● Tekst do ćwiczenia:
Wolni w niewoli: dylematy wolności
Więc zacznijmy od pewnego modelu wolności, do którego wszyscy mniej lub bardziej podświadomie dążymy. Bo taki został nam zaprogramowany. Lub raczej: bardzo chcielibyśmy taki model wolności osiągnąć, ale nie możemy. W książce: „Bogaty ojciec, biedny ojciec” zostały wyszczególnione cztery kwadranty zarabiania:
- Pracownik etatowy (najmniejszy poziom wolności wg autora)
- Wolny zawód (np prawnik, lekarz)
- Biznesmen
- Inwestor (największy poziom wolności wg autora)
To, do jakiego kwadrantu trafiamy, zależy od tego, jaki wzorzec dostaliśmy od ojca w procesie wychowania. Zostaje on zapisany głęboko w podświadomości i na ogół realizujemy go całe życie.

Więc tak rozumiana wolność ma polegać na:
- Budzi Cię podświadomość, np o 6, 7 lub 9 rano, a nie budzik o 5 rano do pracy na etat.

● Podane informacje:
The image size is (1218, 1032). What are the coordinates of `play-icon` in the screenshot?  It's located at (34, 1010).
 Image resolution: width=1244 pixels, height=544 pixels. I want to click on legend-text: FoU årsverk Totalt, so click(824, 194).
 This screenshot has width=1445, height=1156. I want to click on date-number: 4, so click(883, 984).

● Do zrobienia:
Poprowadź dalej tekst o dylematach wolności, zaczynając zaraz po jego ostatnim zdaniu. Materiał nie będzie tu potrzebny.

● Miejsce na odpowiedź:
- Jesteś inwestorem, trzy do czterech godzin analizujesz dane ekonomiczne, wskaźniki giełdowe i tak dalej. Wykonujesz kilka kliknięć na komputerze i zarabiasz dajmy na to 60.000 dolarów tego dnia. Koniec pracy.
- Więc po „pracy” Twoim głównym „zmartwieniem” jest to, czy zjesz lunch w Paryżu czy Londynie.
- Jeśli bookojesz hotel, to wybierasz wyłącznie hotele pięciogwiazdkowe, i analizujesz je pod kątem udogodnień i luksusów.
Prawda, że smutny to obraz wolności? Nieosiągalny dla większości z nas? Bo społeczeństwo, szkoła, matula, tatulo nam wmówili, że ciężka praca u kogoś na etat to wzór cnót i spełnienia życiowego? Tak na marginesie: czym różni się praca w fabryce przez 8 godzin za 3000 zł, od pracy w biurze przez 11 godzin za 4500 zł? Dla tych 1500 złotych więcej tracisz aż 3 godziny, i zabierasz część pracy do domu. A wesoły robol wychodzi na fajrant z zegarkiem w ręku, i w czasie, gdy Ty pracujesz, on pije piwko, układa wieżę z klocków Lego z dziećmi, odpoczywa w ramionach ukochanej.

Ach te dylematy wolności i zniewolenia..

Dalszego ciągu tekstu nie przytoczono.